One size does not fit all in retirement risk

National Seniors is concerned a proposed ‘one size fits all’ approach towards helping retirees better manage their financial risks in retirement may not suit everyone.

National Seniors last year made a submission to the federal Treasury, commenting on the initial proposal to develop regulation for new Comprehensive Income Products for Retirement (CIPRs). It is proposed super funds offer these products to help retirees better manage risks such as outliving their super.

Treasury subsequently developed a Retirement Income Covenant proposing key principles to guide super fund trustees when offering new retirement income products.

While generally supportive of the concept, National Seniors raised several key concerns in response to the Treasury position paper.

National Seniors is concerned people with limited superannuation or financial literacy could be disadvantaged because under the Treasury proposal, trustees would be required to offer a fund member a “flagship” CIPR as a starting point.

“While fund members will have to opt-in and give consent before adopting a flagship CIPR, this proposed ‘soft default’ approach may imply that it’s in the best interests of members when this may not be the case,” National Seniors’ submission said.

Strong protections for consumers, including adequate information, monitoring and oversight of guidance and advice tools, were also needed.

“We are supportive of policies to ease transition into retirement, helping retirees better manage risks and improve income adequacy,” the submission said.

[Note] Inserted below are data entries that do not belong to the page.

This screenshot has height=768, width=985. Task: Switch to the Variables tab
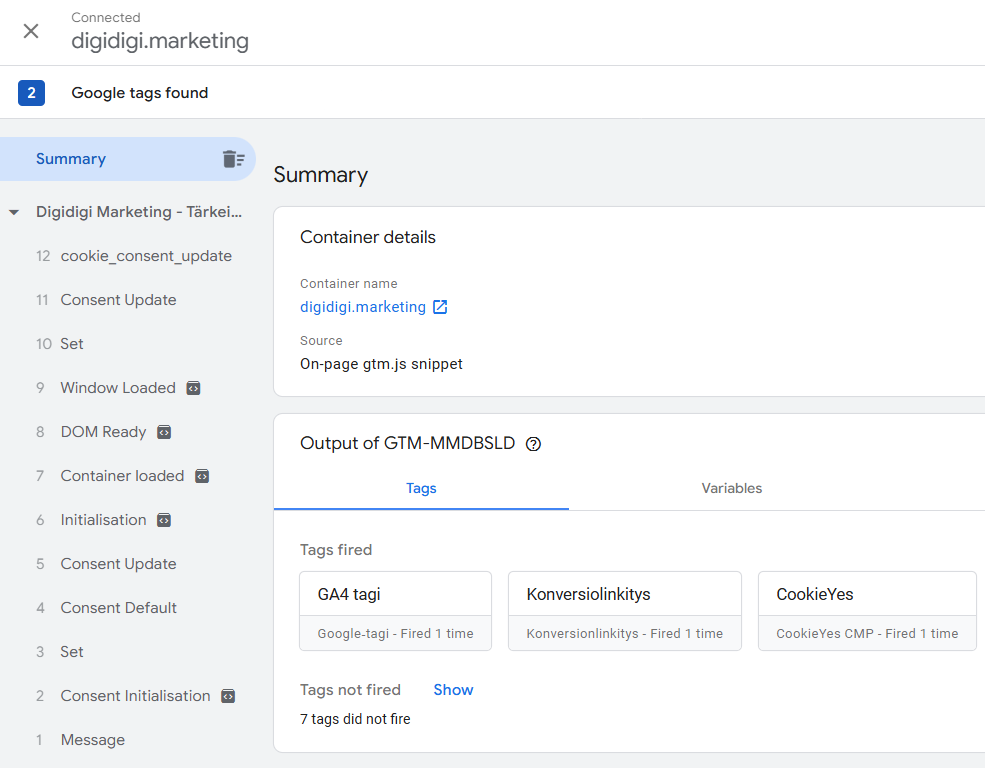(731, 488)
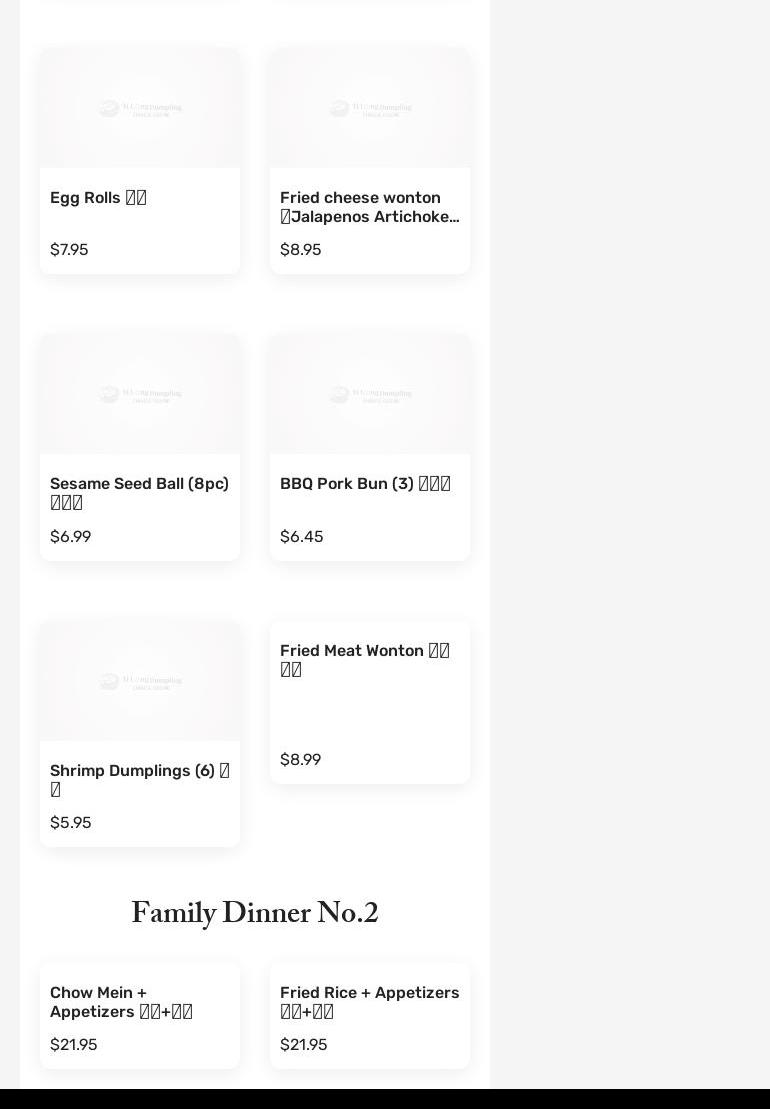Click the Egg Rolls placeholder image
The image size is (770, 1109).
(x=140, y=108)
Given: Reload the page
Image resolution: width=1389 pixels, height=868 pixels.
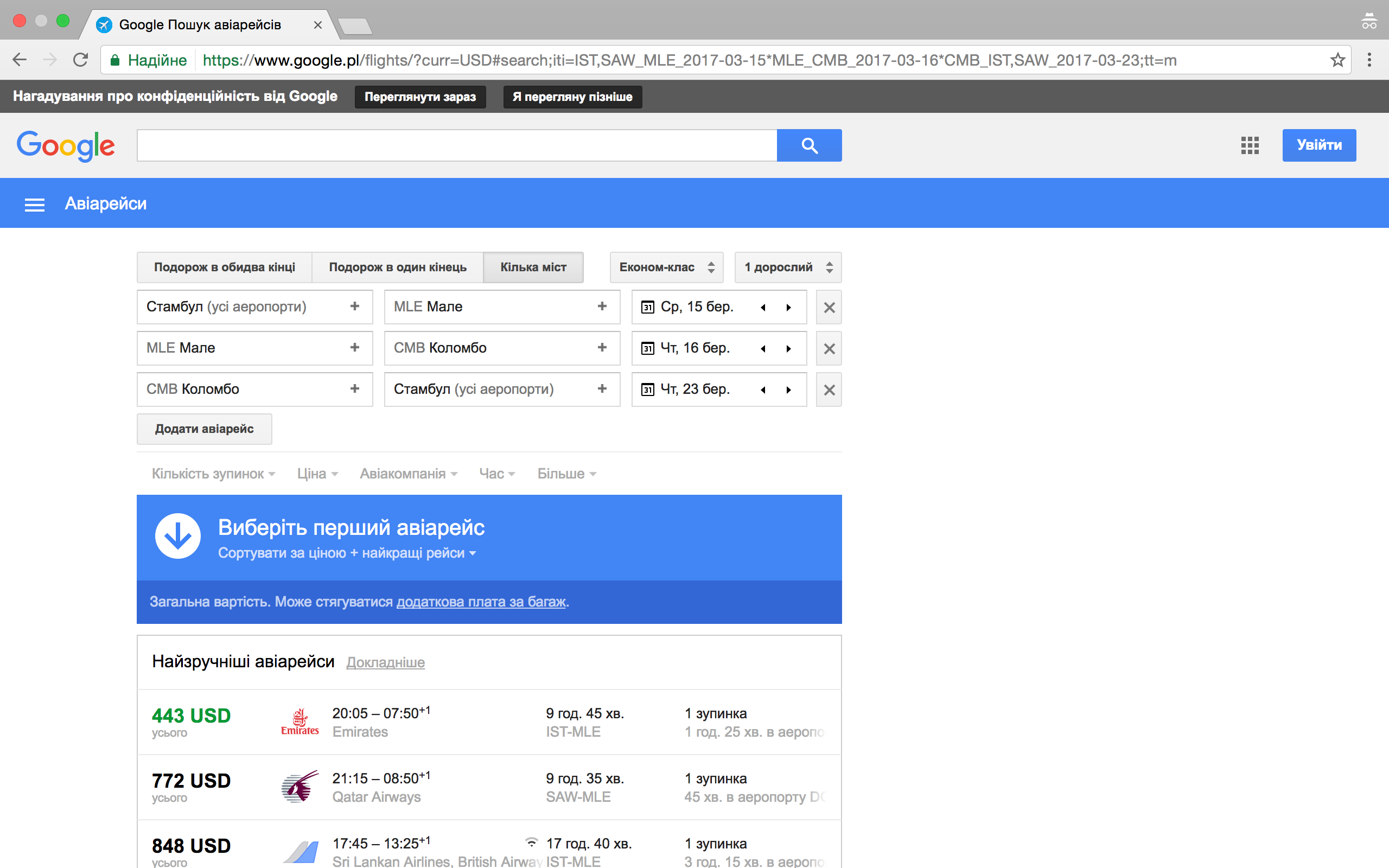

“There is considerable merit in increasing the availability and take-up of products that manage longevity risk and improve income objectives for (super) fund members.”

Actuaries Rice Warner suggested in an earlier submission that members with balances of less than $250,000 would not benefit from CIPRs.

National Seniors’ own research has shown positive consumer sentiment towards improving investment options to manage longevity risk.

According to a recent National Seniors’ survey of more than 5,000 members, over half supported the inclusion of an insurance option for longevity and would consider paying 10 per cent of savings to receive income for life.

National Seniors’ submission also said members of super funds with low balances should not be forced to pay for costly financial advice to consider alternative products better suited to their needs.

“Members should be provided with adequate guidance from fund trustees to enable them to make informed choices. Monitoring and oversight of guidance and advice tools is also required to ensure adequate consumer protection,” the submission said.

National Seniors also called for corporate watchdog, the Australian Securities and Investment Commission (ASIC), to have adequate resources and powers to ensure members received appropriate guidance outside the financial advice framework.